В-четвертых, если организаторы османского геноцида после войны предстали перед судом и понесли наказание[102], то австрийские организаторы геноцида русинов в Галиции, а также их местные пособники, не были привлечены к ответственности. Равным образом, если османский геноцид был осужден на международном уровне, то австрийский геноцид остается terra incognita не только для современных политиков, но и для большинства историков, в том числе украинских, в том числе, считающих себя патриотами.
Позволим себе предположить, что отсутствие должной международно-правовой и морально-исторической оценки геноцида галицких русинов, осуществленного по причине их русофильства, является одной из причин того, что в современной Украине отдельные политические силы, прямо скажем неонацистского толка, считают пещерную русофобию достаточным основанием не только для того, чтобы оправдать в глазах мирового сообщества свою нескрываемую симпатию к идеологии, родившей Третий рейх и к политической практике германских нацистов, но также традиционные для украинских националистов полонофобию и антисемитизм.

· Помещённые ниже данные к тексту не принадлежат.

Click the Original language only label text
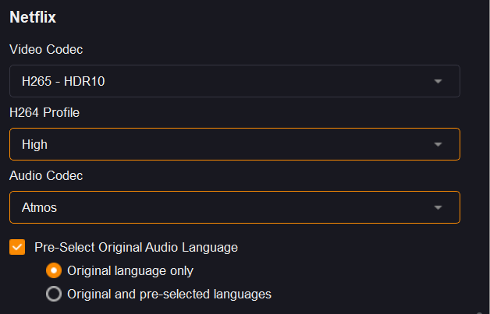490x314 pixels. [130, 271]
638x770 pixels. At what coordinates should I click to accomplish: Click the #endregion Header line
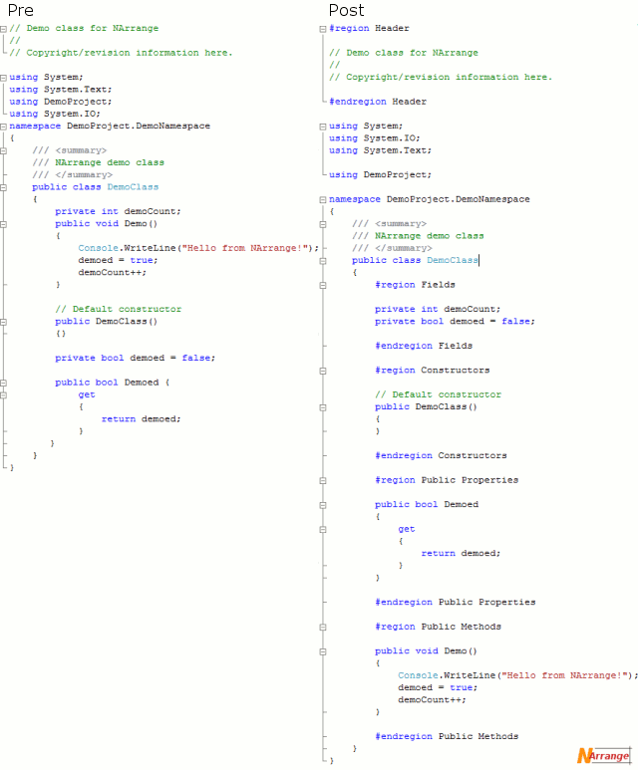tap(378, 102)
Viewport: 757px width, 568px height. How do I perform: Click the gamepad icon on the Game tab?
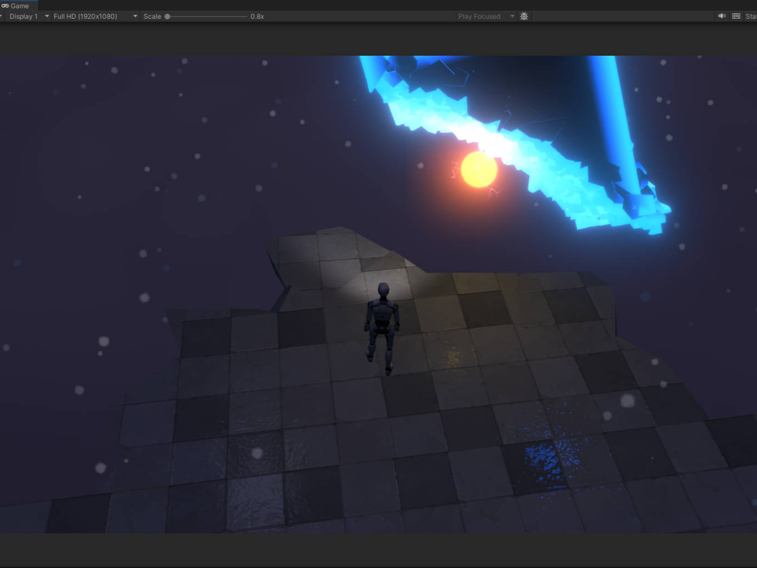(4, 6)
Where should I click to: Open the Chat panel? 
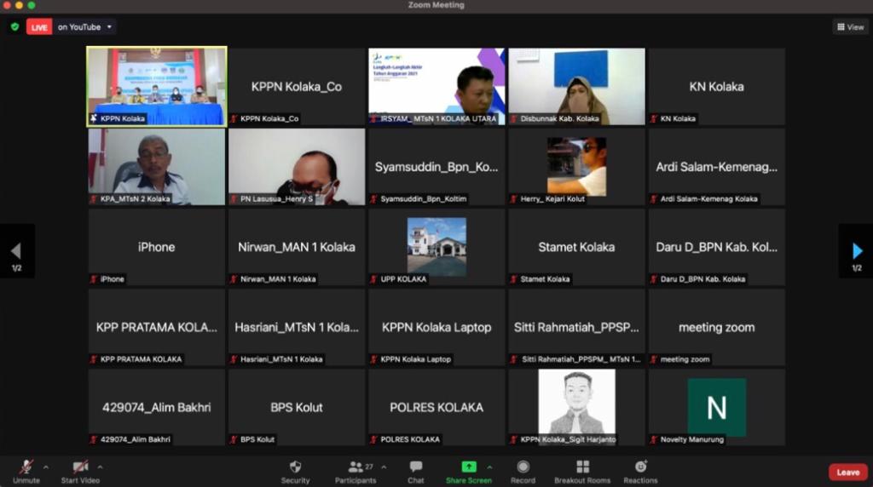tap(416, 467)
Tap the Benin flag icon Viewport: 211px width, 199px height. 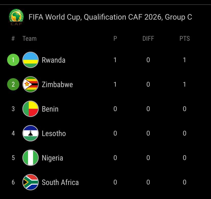[x=31, y=109]
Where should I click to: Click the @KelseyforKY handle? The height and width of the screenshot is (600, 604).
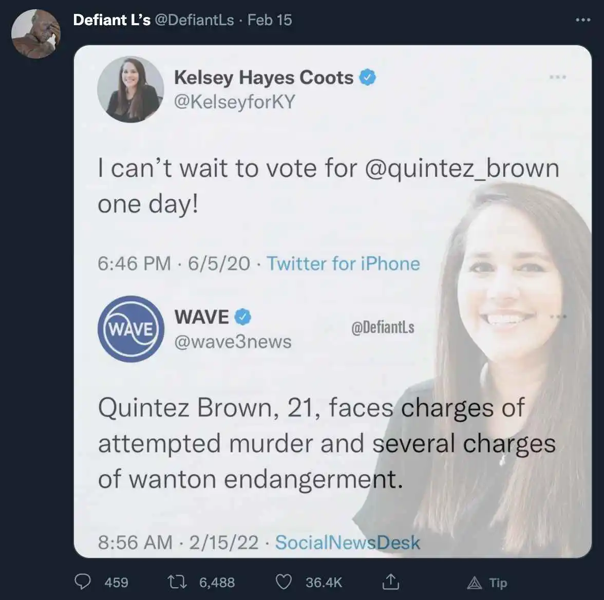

Русофобия считается у них своего рода признаком цивилизованности – пропуском в Европу.
Талергоф отличается от Освенцима масштабами, но не принципом. Забывая о жертвах Талергофа, создаем предпосылки для аналогичного отношения к жертвам нацистских концлагерей – со временем даже самые большие числа прекращают впечатлять, а гекатомбы превращаются в статистику. Ну а забыть о жертвах, значит оправдать палачей. И открыта дорога новым политикам, стремящимся решать межэтнические, межпартийные и межгосударственные противоречия при помощи этнических чисток и политических репрессий. И новые концлагеря, новый геноцид уже воспринимаются обществом не как нечто экстраординарное, невозможное, как то, что не должно повториться, но как эффективный инструмент решения сиюминутных политических проблем.
Глава 6
Причины трагедии
Формальный повод для массовых расправ – нелояльность местного населения в отношении австрийской власти и поддержка им русской армии. Население австрийской Галиции действительно считало себя одним народом с русскими[103]. Однако мотивом для стремления к воссоединению с Россией стала для галицких русинов не культурно-историческая общность, но факт развязанного австрийцами геноцида. Они хотели не изменить Францу Иосифу, а изменить условия существования, навязанные им правительством Франца Иосифа. Фактически, переходя к русским русины не изменяли, но спасались от террора. Не было бы массового террора, не было бы и массовых переходов.
«Тысячи виселиц в начале этого гигантского боя, сотни могил, покрывших тогда нашу родину, тюрьмы и поля далекого Талергофа – вот доказательства налицо, куда клонились наши сердца», – говорилось в обнародованном уже по окончании войны Меморандуме Народного совета Русского Прикарпатья, предназначенном для дипломатов стран Антанты. Таким образом в документе обосновывалась необходимость присоединения Галиции к «великому Русскому государству»[104].
Еще раз подчеркнем, что австрийцы и их местные пособники, пытаясь за счет геноцида решить проблему потенциальной нелояльности местного населения, перевели нелояльность русинов из состояния эвентуальной угрозы в состояние политической реальности. Можно долго спорить, что первично: курица или яйцо. Однако факты говорят сами за себя. Если в той же Италии в эпоху австро-франко-сардинских войн существовало серьезное антиавстрийское политическое и партизанское движение[105], наличие которого могло хоть как-то оправдать репрессии, то Галиция, несмотря на явную враждебность австрийских властей к русинам, оставалась спокойной до начала войны и даже после начала репрессий. Открытая поддержка русских войск началась лишь тогда, когда стало ясно, что репрессии не остановятся и уничтожение грозит практически всему русинскому народу.